Un altro esempio: «Il Comune di Monteggio (oggi Tresa), quando ha risanato l’illuminazione pubblica ha deciso di non aumentare i punti luce e mantenere buie le zone non abitate, di installare LED con una tonalità di luce calda e di installare dei sensori in modo che la maggior parte della notte, nelle strade secondarie, l’illuminazione viene drasticamente diminuita. Oggi pare che questo tipo di illuminazione venga proposta dall’azienda elettrica anche ad altri Comuni della regione.

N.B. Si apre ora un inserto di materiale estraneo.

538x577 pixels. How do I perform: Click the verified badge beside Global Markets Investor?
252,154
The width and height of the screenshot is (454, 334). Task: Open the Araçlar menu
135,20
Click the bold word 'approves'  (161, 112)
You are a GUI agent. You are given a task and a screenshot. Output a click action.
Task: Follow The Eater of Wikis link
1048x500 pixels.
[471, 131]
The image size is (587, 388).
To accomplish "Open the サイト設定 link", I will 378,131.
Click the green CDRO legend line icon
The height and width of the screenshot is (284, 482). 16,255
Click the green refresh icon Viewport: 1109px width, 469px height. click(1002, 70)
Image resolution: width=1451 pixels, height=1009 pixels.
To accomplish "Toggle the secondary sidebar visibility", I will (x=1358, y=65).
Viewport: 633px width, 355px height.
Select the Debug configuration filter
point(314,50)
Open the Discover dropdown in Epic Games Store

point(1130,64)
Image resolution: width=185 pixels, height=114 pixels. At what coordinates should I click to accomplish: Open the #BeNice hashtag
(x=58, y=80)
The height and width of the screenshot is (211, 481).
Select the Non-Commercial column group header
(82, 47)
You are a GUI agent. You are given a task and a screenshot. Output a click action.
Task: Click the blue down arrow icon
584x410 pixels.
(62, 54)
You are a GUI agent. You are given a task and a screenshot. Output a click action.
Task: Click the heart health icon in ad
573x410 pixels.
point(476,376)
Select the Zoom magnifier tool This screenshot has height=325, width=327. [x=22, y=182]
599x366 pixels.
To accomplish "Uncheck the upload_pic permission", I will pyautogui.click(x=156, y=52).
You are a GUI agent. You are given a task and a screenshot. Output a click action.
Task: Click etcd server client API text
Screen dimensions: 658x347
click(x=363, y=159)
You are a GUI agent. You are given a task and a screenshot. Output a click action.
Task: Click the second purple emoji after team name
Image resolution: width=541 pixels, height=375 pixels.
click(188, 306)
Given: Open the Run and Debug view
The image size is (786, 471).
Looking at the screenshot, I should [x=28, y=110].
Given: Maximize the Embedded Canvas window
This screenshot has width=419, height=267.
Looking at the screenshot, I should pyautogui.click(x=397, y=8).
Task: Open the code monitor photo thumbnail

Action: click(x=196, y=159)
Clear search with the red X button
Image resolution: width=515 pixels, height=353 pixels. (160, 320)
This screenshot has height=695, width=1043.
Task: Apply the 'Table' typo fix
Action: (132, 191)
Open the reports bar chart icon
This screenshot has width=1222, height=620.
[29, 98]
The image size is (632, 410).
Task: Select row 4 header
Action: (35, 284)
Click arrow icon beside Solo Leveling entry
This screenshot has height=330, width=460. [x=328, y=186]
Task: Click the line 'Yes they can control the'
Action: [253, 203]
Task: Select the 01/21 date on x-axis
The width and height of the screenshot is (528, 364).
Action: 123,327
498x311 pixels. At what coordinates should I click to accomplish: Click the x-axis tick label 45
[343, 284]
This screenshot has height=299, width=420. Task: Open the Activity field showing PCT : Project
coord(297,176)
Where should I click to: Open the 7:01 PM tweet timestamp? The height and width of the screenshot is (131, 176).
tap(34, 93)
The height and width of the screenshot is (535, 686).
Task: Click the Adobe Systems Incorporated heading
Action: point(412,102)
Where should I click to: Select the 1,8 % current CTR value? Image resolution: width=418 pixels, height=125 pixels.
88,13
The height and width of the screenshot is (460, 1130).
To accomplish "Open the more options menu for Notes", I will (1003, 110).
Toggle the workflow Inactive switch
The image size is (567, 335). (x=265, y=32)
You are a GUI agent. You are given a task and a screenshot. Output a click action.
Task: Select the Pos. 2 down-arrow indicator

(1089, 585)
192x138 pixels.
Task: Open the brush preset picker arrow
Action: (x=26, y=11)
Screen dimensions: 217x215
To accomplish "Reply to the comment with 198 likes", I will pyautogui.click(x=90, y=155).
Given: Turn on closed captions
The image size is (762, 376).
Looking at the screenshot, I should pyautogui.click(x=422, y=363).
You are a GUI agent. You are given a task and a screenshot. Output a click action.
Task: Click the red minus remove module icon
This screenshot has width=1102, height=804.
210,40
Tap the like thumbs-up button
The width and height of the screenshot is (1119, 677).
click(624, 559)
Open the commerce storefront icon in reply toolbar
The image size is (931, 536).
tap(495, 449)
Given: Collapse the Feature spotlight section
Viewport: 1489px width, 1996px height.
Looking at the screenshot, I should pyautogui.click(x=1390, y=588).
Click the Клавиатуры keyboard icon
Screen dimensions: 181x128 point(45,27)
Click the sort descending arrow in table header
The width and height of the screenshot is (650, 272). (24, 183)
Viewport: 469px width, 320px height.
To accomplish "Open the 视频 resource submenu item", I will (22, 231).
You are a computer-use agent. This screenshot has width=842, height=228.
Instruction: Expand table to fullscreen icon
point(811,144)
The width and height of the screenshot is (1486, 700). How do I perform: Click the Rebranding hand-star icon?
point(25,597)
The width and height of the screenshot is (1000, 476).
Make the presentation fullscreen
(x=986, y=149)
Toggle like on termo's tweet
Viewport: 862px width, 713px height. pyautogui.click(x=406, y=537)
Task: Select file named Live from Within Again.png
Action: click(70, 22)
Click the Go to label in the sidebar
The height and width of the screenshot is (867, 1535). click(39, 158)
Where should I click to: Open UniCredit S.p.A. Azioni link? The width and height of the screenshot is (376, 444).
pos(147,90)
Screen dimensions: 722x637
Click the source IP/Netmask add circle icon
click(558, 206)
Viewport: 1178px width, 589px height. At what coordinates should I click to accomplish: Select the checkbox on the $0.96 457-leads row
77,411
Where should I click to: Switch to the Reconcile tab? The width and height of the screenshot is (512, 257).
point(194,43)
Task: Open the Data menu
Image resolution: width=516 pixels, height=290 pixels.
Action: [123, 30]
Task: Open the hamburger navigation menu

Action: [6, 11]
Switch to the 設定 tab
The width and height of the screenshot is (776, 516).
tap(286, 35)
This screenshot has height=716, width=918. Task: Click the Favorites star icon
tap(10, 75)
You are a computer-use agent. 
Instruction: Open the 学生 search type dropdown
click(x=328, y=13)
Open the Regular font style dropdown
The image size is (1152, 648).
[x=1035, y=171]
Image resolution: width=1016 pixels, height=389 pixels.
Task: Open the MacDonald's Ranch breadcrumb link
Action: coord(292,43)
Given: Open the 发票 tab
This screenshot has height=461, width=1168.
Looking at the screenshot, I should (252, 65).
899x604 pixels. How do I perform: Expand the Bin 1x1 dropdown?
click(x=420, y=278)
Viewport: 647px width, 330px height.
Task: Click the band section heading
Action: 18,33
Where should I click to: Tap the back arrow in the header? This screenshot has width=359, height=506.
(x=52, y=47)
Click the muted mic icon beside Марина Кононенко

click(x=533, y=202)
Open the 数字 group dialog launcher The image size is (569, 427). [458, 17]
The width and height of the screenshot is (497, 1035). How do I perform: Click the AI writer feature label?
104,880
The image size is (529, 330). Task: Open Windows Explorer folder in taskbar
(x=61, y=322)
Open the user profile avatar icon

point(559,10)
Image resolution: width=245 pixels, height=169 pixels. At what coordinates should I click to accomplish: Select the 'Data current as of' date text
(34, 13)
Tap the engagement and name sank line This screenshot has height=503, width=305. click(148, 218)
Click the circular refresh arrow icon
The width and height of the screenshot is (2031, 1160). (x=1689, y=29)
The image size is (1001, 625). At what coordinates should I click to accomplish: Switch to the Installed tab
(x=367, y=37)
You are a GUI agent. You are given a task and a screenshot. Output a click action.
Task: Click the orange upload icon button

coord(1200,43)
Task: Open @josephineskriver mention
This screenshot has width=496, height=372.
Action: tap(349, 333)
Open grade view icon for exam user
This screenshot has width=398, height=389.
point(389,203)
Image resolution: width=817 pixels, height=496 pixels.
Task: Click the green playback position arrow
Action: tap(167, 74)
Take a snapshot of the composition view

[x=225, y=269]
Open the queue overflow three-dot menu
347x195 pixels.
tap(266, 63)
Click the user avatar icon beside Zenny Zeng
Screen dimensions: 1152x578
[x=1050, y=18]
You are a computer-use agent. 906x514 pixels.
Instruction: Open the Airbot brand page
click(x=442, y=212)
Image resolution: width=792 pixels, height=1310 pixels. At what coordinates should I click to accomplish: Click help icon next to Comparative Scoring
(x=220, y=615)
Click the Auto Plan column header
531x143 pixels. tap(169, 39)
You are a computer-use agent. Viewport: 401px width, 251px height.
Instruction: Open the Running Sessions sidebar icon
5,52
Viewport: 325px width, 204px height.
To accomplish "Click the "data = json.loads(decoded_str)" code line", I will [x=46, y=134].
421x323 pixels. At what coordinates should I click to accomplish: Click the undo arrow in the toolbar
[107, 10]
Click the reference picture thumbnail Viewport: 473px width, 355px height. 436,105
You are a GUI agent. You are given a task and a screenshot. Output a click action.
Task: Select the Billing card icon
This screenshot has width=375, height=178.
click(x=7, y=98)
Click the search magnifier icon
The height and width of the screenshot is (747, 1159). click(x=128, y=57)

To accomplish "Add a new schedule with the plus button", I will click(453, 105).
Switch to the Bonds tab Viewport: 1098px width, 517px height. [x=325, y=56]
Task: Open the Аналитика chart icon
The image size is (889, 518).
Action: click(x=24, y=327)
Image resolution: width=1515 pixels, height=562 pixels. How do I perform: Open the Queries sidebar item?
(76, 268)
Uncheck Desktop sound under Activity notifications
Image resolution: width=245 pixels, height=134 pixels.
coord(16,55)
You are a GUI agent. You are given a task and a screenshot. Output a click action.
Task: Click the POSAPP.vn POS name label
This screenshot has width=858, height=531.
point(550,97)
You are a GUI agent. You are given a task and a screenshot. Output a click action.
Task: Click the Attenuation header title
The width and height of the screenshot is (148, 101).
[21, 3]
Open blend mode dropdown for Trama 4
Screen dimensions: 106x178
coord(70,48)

Sta però ai Comuni decidere».

Più in grande

L’inquinamento luminoso, tuttavia, non è prodotto solamente al suolo. Fonti di luce artificiale sono sempre più presenti nello spazio stesso. L’indiziato principale? Starlink, la famosa “costellazione di satelliti” creata da SpaceX (di proprietà del miliardario Elon Musk) che sta, sempre più, togliendo visibilità alle vere costellazioni. «La presenza di un numero crescente di satelliti ha sicuramente un forte impatto sulle osservazioni celesti. Oggi, per fortuna, esistono telescopi “informatizzati” che permettono di sapere quando è il momento giusto per l’osservazione, cioè quando non passa un satellite. Ma il problema c’è. E sta peggiorando. Il problema di fondo è che il mondo non può fare nulla per combattere questo proliferare di satelliti. Basta una licenza fornita dall’ente spaziale americano per rendere possibile la messa in orbita di questa costellazione che, comunque, ha un impatto sull’intero pianeta. Ora esiste un movimento a livello internazionale, Safeguarding the Astronomical Sky Foundation (SAS Foundation) — di cui Dark-Sky Switzerland è socia —, che vuole fare pressioni per prendere parte a queste decisioni. Ma è difficile che le cose cambino». Klett sottolinea: «Non si tratta di fare guerra alle tecnologie. Sono io stesso un ingegnere di telecomunicazioni e uso ogni tecnologia di punta. Ma vanno trovate le vie corrette e sostenibili per avere un impatto minore sulla natura».